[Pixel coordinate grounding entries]
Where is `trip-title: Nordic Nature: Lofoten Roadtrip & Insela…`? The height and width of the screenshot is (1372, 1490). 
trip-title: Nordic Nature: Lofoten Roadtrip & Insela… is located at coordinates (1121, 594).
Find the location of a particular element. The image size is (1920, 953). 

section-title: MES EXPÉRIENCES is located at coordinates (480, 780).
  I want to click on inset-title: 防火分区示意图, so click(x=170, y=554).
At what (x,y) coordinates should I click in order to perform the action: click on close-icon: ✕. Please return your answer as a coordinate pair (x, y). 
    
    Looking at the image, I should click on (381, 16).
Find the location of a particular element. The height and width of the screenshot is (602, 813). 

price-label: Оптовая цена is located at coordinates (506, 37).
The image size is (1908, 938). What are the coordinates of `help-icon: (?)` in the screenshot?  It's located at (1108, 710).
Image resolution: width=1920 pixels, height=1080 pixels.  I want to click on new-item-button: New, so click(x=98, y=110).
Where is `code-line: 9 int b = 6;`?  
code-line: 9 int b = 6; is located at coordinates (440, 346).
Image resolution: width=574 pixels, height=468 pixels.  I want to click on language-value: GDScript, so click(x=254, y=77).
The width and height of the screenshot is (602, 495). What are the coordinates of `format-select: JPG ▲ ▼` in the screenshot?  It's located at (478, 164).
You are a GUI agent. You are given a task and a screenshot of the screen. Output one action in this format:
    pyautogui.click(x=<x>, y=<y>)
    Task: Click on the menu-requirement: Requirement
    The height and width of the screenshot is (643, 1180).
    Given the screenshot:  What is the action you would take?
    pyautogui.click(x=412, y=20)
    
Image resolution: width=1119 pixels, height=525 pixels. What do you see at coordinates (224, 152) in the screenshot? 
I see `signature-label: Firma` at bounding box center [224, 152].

INSTRUCTION>
Update the entries above so that "particular" becomes "specific", leaving everything else unchanged.

ANSWER BELOW>
Where is `trip-title: Nordic Nature: Lofoten Roadtrip & Insela…`? The height and width of the screenshot is (1372, 1490). 
trip-title: Nordic Nature: Lofoten Roadtrip & Insela… is located at coordinates (1121, 594).
Find the location of a specific element. The image size is (1920, 953). 

section-title: MES EXPÉRIENCES is located at coordinates (480, 780).
  I want to click on inset-title: 防火分区示意图, so click(x=170, y=554).
At what (x,y) coordinates should I click in order to perform the action: click on close-icon: ✕. Please return your answer as a coordinate pair (x, y). 
    
    Looking at the image, I should click on (381, 16).
Find the location of a specific element. The height and width of the screenshot is (602, 813). 

price-label: Оптовая цена is located at coordinates (506, 37).
The image size is (1908, 938). What are the coordinates of `help-icon: (?)` in the screenshot?  It's located at (1108, 710).
Image resolution: width=1920 pixels, height=1080 pixels.  I want to click on new-item-button: New, so click(x=98, y=110).
Where is `code-line: 9 int b = 6;`?  
code-line: 9 int b = 6; is located at coordinates (440, 346).
Image resolution: width=574 pixels, height=468 pixels.  I want to click on language-value: GDScript, so click(x=254, y=77).
The width and height of the screenshot is (602, 495). What are the coordinates of `format-select: JPG ▲ ▼` in the screenshot?  It's located at (478, 164).
You are a GUI agent. You are given a task and a screenshot of the screen. Output one action in this format:
    pyautogui.click(x=<x>, y=<y>)
    Task: Click on the menu-requirement: Requirement
    The height and width of the screenshot is (643, 1180).
    Given the screenshot:  What is the action you would take?
    pyautogui.click(x=412, y=20)
    
Image resolution: width=1119 pixels, height=525 pixels. What do you see at coordinates (224, 152) in the screenshot? 
I see `signature-label: Firma` at bounding box center [224, 152].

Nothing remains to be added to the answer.